Everybody wants some

Everybody Wants Some (États-Unis, 2016), un film de Richard Linklater avec Blake Jenner, Ryan Guzman et Tyler Hoechlin. Durée : 1h57. Produit par Annapurna Pictures et distribué par Metropolitan Filmexport.

Une maison en bois peuplée de jeunes gens bâtis comme des dieux grecs, moulés dans des shorts et tee-shirts ajustés à leur belle musculature, la bouche coiffée d’une moustache bien taillée. C’est la résidence de l’équipe de base-ball de la fac texane où débarque Jake (Blake Jenner) avec sa valise et sa caisse de vinyles, à deux jours de la rentrée universitaire. Une petite usine à testostérone où les vannes claquent comme des balles de ping-pong, où l’esprit de corps prend la forme d’une compétition féroce à tous les niveaux de l’existence : sport, drague, amitié. On se déplace en meute, entassés dans une belle Dodge bleu métal toutes fenêtres ouvertes, l’autoradio crachant à plein volume des tubes de Blondie, des Cars, de Foreigner.
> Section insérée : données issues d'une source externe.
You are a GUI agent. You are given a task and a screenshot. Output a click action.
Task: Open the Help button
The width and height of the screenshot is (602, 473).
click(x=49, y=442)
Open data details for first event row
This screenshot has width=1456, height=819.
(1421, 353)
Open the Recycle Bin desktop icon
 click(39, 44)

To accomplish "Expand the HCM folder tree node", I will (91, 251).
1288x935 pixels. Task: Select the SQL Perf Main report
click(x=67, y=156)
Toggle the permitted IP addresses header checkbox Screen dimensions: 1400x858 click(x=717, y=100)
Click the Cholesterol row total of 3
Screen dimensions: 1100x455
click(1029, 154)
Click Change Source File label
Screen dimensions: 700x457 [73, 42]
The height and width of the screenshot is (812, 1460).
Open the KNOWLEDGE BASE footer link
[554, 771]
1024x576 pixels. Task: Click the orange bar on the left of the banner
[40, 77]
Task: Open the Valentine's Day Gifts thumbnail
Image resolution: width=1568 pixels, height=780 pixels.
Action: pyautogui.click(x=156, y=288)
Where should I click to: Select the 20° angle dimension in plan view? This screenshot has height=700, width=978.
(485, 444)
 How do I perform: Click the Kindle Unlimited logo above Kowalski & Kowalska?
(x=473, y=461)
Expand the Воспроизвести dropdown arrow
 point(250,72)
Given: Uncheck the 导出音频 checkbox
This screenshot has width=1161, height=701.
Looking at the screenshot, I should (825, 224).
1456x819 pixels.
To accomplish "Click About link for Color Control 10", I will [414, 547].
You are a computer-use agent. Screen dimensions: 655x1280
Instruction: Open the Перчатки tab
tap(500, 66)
On repère les lieux, on alpague les filles en fleurs aux jambes interminables qui renvoient en revers de volée des reparties d’intellectuelles au caractère bien trempé. On pourrait être dans un clip de Wham ! ou une publicité pour ­after-shave des années 1980. On est dans le souvenir idéalisé que ­Richard Linklater se fait de ce temps suspendu qui précède le ­début des années campus, période pleine de promesses et de liberté pendant laquelle les étudiants américains, arrachés au cocon ­familial et pas encore soumis aux astreintes de la vie d’adulte, sont rendus entièrement disponibles à leurs désirs et à l’invention de soi. – Isabelle Regnier, Le Monde

Linklater s’abandonne complètement à sa nostalgie de la jeunesse américaine des années 80, qu’il représente comme un pur fantasme de papier glacé, avec des personnages dénués de profondeur et des situations qui ne vont nulle part. Everybody Wants Some n’est pas le portrait fidèle d’une génération, encore moins celui d’un individu à une époque de sa vie que Boyhood voulait accomplir jusqu’au bout, c’est plus probablement un condensé sans saveur de l’idée qu’une Amérique vieillissante se fait de ses années insouciantes. La méthode du cinéaste consiste à enchaîner les scènes attendues comme une série de perles (l’installation dans la maison, les premiers dates, la grande beuverie finale…) et de mêler la nervosité concurrentielle des campus américains à la douceur de son propre regard sur la jeunesse. C’est ce qu’illustre à lui seul le personnage du hippie attardé qui cache à tout le monde ses trente ans, ne souhaite rien tant que revivre ses années insouciantes à l’infini, et suspend le temps au rythme de sa consommation de weed dans sa chambre.